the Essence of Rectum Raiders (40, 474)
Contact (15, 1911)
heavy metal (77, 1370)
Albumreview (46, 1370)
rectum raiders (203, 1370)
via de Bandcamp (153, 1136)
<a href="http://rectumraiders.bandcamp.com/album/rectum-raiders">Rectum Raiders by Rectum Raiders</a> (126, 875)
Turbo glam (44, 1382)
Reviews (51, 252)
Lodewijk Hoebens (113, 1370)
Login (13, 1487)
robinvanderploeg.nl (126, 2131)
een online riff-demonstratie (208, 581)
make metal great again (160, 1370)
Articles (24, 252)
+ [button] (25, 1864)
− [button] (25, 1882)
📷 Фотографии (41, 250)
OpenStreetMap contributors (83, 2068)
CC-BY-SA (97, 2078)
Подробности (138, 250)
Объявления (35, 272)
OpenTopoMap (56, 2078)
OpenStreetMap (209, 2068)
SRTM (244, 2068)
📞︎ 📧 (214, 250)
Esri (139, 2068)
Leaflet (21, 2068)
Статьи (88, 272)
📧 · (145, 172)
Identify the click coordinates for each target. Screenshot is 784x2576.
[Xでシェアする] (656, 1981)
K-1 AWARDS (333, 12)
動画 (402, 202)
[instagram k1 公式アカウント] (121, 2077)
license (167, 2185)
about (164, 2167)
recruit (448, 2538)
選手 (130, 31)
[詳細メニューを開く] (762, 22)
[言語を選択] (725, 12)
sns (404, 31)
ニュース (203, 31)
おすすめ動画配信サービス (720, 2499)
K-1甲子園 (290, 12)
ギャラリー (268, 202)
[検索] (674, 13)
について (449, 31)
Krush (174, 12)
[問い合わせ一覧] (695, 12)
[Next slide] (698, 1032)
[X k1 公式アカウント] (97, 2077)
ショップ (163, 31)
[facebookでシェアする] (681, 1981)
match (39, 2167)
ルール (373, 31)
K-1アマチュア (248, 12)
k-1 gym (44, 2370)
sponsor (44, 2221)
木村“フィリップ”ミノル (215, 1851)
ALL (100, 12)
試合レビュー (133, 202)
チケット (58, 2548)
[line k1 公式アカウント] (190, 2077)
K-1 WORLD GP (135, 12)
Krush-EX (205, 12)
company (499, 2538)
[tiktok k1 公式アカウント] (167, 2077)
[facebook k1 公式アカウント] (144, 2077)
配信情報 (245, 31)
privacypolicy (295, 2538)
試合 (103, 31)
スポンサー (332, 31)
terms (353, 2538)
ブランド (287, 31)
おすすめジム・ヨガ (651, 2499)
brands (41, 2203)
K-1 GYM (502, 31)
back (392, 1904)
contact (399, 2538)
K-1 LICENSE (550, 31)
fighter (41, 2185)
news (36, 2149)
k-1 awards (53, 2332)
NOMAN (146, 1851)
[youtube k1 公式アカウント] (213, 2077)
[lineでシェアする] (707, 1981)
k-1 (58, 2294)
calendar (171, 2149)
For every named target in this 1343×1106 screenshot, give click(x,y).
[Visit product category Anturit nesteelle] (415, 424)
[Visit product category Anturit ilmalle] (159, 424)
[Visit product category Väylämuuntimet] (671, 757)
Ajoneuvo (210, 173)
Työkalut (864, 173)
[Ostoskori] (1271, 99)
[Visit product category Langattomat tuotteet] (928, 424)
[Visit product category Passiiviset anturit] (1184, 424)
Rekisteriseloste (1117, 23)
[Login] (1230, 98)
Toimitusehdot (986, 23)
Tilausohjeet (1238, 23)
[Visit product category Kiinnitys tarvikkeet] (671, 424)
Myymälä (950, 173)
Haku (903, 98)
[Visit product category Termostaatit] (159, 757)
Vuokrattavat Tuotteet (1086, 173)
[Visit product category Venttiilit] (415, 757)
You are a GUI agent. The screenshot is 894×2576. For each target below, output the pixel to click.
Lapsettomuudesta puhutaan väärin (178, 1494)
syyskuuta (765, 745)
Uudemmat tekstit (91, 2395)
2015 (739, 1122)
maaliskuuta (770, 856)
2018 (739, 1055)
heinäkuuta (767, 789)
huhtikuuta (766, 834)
• • •
Given request: Change every instance of "Visit product category" in the items above to "Open product category", keeping everything else the same.

Response:
the Essence of Rectum Raiders (40, 474)
Contact (15, 1911)
heavy metal (77, 1370)
Albumreview (46, 1370)
rectum raiders (203, 1370)
via de Bandcamp (153, 1136)
<a href="http://rectumraiders.bandcamp.com/album/rectum-raiders">Rectum Raiders by Rectum Raiders</a> (126, 875)
Turbo glam (44, 1382)
Reviews (51, 252)
Lodewijk Hoebens (113, 1370)
Login (13, 1487)
robinvanderploeg.nl (126, 2131)
een online riff-demonstratie (208, 581)
make metal great again (160, 1370)
Articles (24, 252)
+ [button] (25, 1864)
− [button] (25, 1882)
📷 Фотографии (41, 250)
OpenStreetMap contributors (83, 2068)
CC-BY-SA (97, 2078)
Подробности (138, 250)
Объявления (35, 272)
OpenTopoMap (56, 2078)
OpenStreetMap (209, 2068)
SRTM (244, 2068)
📞︎ 📧 (214, 250)
Esri (139, 2068)
Leaflet (21, 2068)
Статьи (88, 272)
📧 · (145, 172)
Identify the click coordinates for each target. Screenshot is 784x2576.
[Xでシェアする] (656, 1981)
K-1 AWARDS (333, 12)
動画 (402, 202)
[instagram k1 公式アカウント] (121, 2077)
license (167, 2185)
about (164, 2167)
recruit (448, 2538)
選手 (130, 31)
[詳細メニューを開く] (762, 22)
[言語を選択] (725, 12)
sns (404, 31)
ニュース (203, 31)
おすすめ動画配信サービス (720, 2499)
K-1甲子園 (290, 12)
ギャラリー (268, 202)
[検索] (674, 13)
について (449, 31)
Krush (174, 12)
[問い合わせ一覧] (695, 12)
[Next slide] (698, 1032)
[X k1 公式アカウント] (97, 2077)
ショップ (163, 31)
[facebookでシェアする] (681, 1981)
match (39, 2167)
ルール (373, 31)
K-1アマチュア (248, 12)
k-1 gym (44, 2370)
sponsor (44, 2221)
木村“フィリップ”ミノル (215, 1851)
ALL (100, 12)
試合レビュー (133, 202)
チケット (58, 2548)
[line k1 公式アカウント] (190, 2077)
K-1 WORLD GP (135, 12)
Krush-EX (205, 12)
company (499, 2538)
[tiktok k1 公式アカウント] (167, 2077)
[facebook k1 公式アカウント] (144, 2077)
配信情報 (245, 31)
privacypolicy (295, 2538)
試合 (103, 31)
スポンサー (332, 31)
terms (353, 2538)
ブランド (287, 31)
おすすめジム・ヨガ (651, 2499)
brands (41, 2203)
K-1 GYM (502, 31)
back (392, 1904)
contact (399, 2538)
K-1 LICENSE (550, 31)
fighter (41, 2185)
news (36, 2149)
k-1 awards (53, 2332)
NOMAN (146, 1851)
[youtube k1 公式アカウント] (213, 2077)
[lineでシェアする] (707, 1981)
k-1 (58, 2294)
calendar (171, 2149)
For every named target in this 1343×1106 screenshot, give click(x,y).
[Open product category Anturit nesteelle] (415, 424)
[Open product category Anturit ilmalle] (159, 424)
[Open product category Väylämuuntimet] (671, 757)
Ajoneuvo (210, 173)
Työkalut (864, 173)
[Ostoskori] (1271, 99)
[Open product category Langattomat tuotteet] (928, 424)
[Open product category Passiiviset anturit] (1184, 424)
Rekisteriseloste (1117, 23)
[Login] (1230, 98)
Toimitusehdot (986, 23)
Tilausohjeet (1238, 23)
[Open product category Kiinnitys tarvikkeet] (671, 424)
Myymälä (950, 173)
Haku (903, 98)
[Open product category Termostaatit] (159, 757)
Vuokrattavat Tuotteet (1086, 173)
[Open product category Venttiilit] (415, 757)
You are a GUI agent. The screenshot is 894×2576. For each target below, output the pixel to click.
Lapsettomuudesta puhutaan väärin (178, 1494)
syyskuuta (765, 745)
Uudemmat tekstit (91, 2395)
2015 (739, 1122)
maaliskuuta (770, 856)
2018 (739, 1055)
heinäkuuta (767, 789)
huhtikuuta (766, 834)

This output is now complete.